WHAT YOU WILL DO >> For this exercise, return exactly the lines of the material below that begin at the one with "Image resolution: width=390, height=1466." and stop after the one with "[Toggle Menu] (325, 19)".

GIVEN ENTRIES >>
+ + + + + + +

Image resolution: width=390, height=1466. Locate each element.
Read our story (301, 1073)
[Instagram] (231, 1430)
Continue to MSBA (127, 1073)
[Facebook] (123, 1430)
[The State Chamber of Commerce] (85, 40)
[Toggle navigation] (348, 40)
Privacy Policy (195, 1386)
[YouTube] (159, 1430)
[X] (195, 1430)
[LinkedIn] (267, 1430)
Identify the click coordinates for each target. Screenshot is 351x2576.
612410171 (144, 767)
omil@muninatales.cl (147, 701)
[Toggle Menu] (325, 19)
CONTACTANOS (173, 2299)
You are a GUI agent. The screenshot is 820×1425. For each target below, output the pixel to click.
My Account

+ + + + + + +

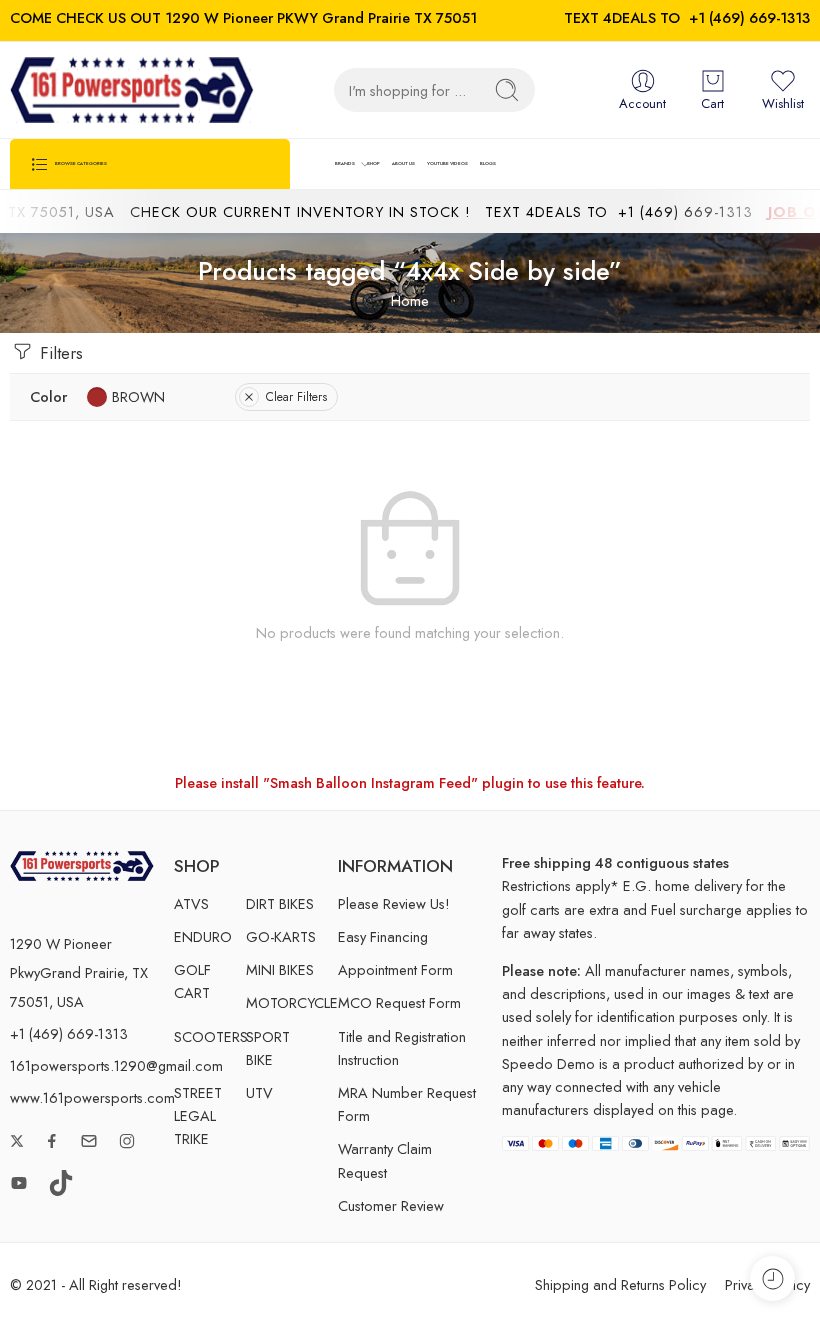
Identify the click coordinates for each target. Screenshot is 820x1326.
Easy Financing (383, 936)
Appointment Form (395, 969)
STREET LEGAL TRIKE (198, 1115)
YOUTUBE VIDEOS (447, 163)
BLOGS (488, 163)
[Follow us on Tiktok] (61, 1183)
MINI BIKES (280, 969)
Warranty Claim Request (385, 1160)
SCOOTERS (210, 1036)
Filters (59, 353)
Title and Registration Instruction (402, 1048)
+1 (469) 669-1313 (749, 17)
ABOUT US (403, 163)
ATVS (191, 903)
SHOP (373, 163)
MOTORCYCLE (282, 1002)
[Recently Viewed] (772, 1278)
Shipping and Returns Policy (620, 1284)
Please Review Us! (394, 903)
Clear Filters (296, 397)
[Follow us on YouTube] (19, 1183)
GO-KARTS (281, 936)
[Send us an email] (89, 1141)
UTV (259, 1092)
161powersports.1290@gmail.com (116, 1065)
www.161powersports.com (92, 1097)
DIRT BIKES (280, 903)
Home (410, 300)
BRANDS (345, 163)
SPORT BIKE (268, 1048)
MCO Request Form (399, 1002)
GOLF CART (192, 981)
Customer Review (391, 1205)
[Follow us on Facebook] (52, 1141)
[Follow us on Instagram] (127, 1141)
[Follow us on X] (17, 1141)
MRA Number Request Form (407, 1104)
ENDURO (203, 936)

+ + + + + + +

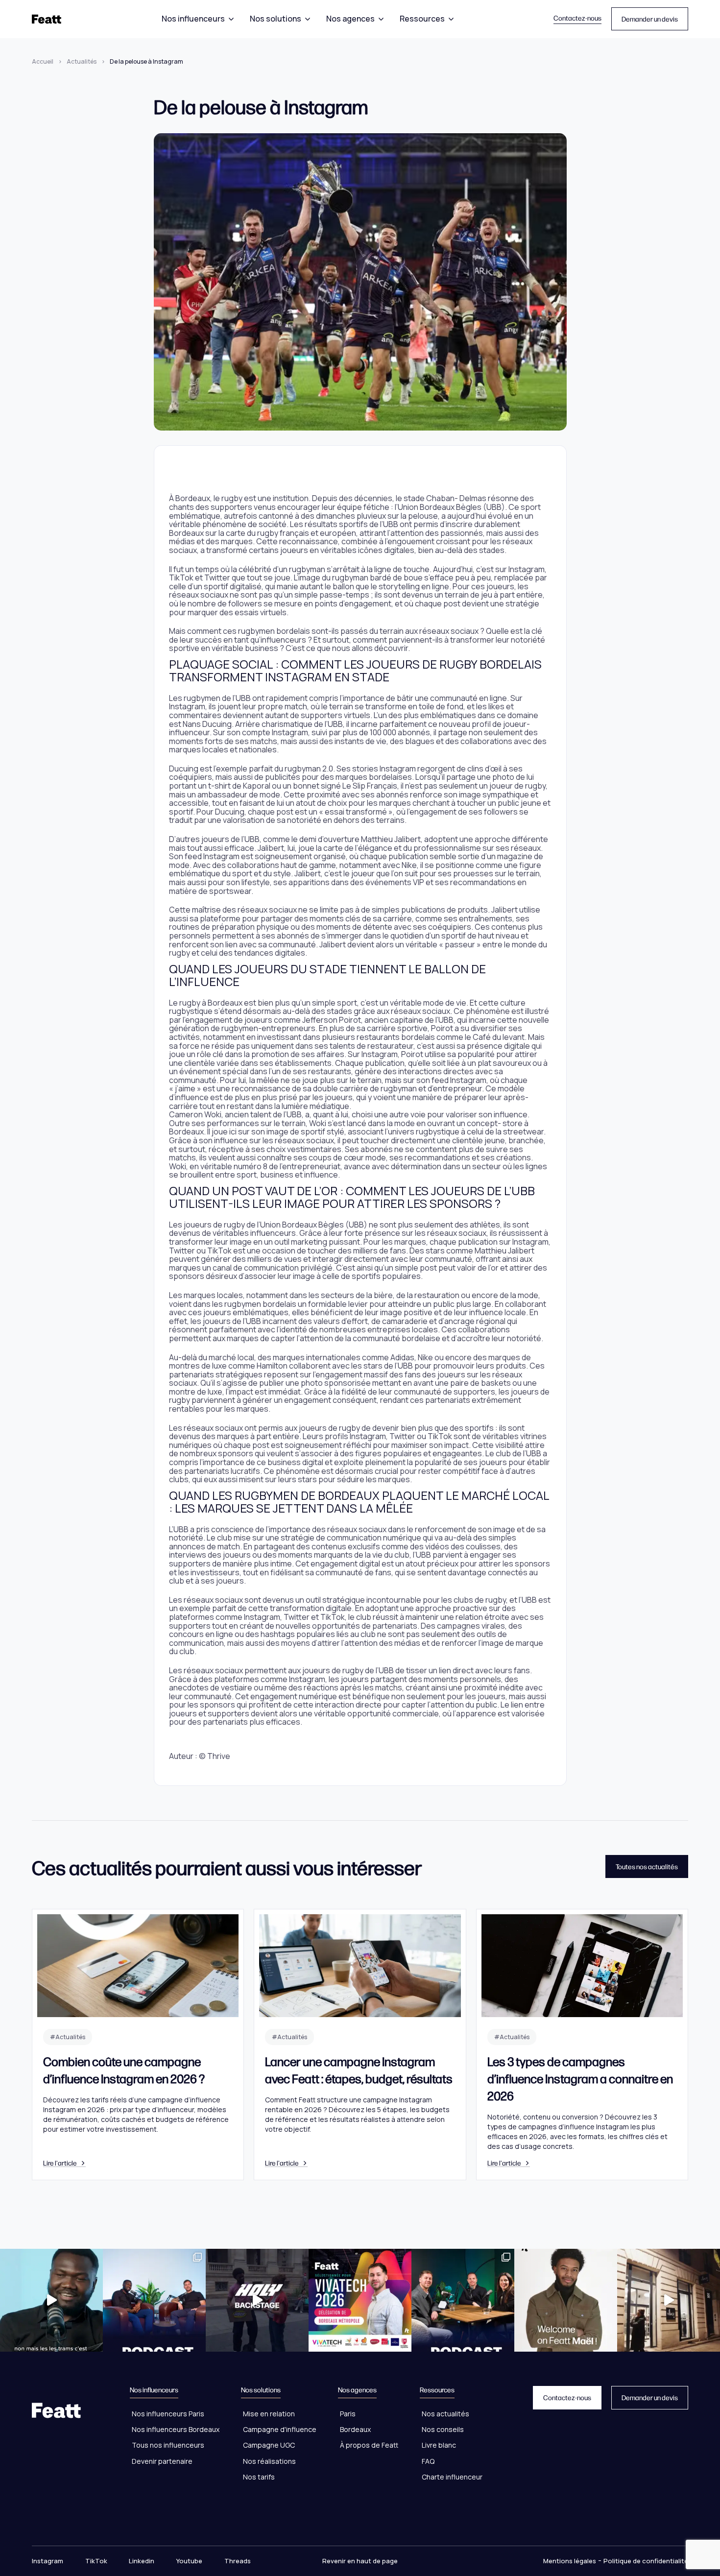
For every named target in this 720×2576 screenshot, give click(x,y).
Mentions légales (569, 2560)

+ + + + + + +

SOLUTION TO THE EXERCISE >>
Image resolution: width=390, height=1466. Locate each element.
Read our story (301, 1073)
[Instagram] (231, 1430)
Continue to MSBA (127, 1073)
[Facebook] (123, 1430)
[The State Chamber of Commerce] (85, 40)
[Toggle navigation] (348, 40)
Privacy Policy (195, 1386)
[YouTube] (159, 1430)
[X] (195, 1430)
[LinkedIn] (267, 1430)
Identify the click coordinates for each target. Screenshot is 351x2576.
612410171 (144, 767)
omil@muninatales.cl (147, 701)
[Toggle Menu] (325, 19)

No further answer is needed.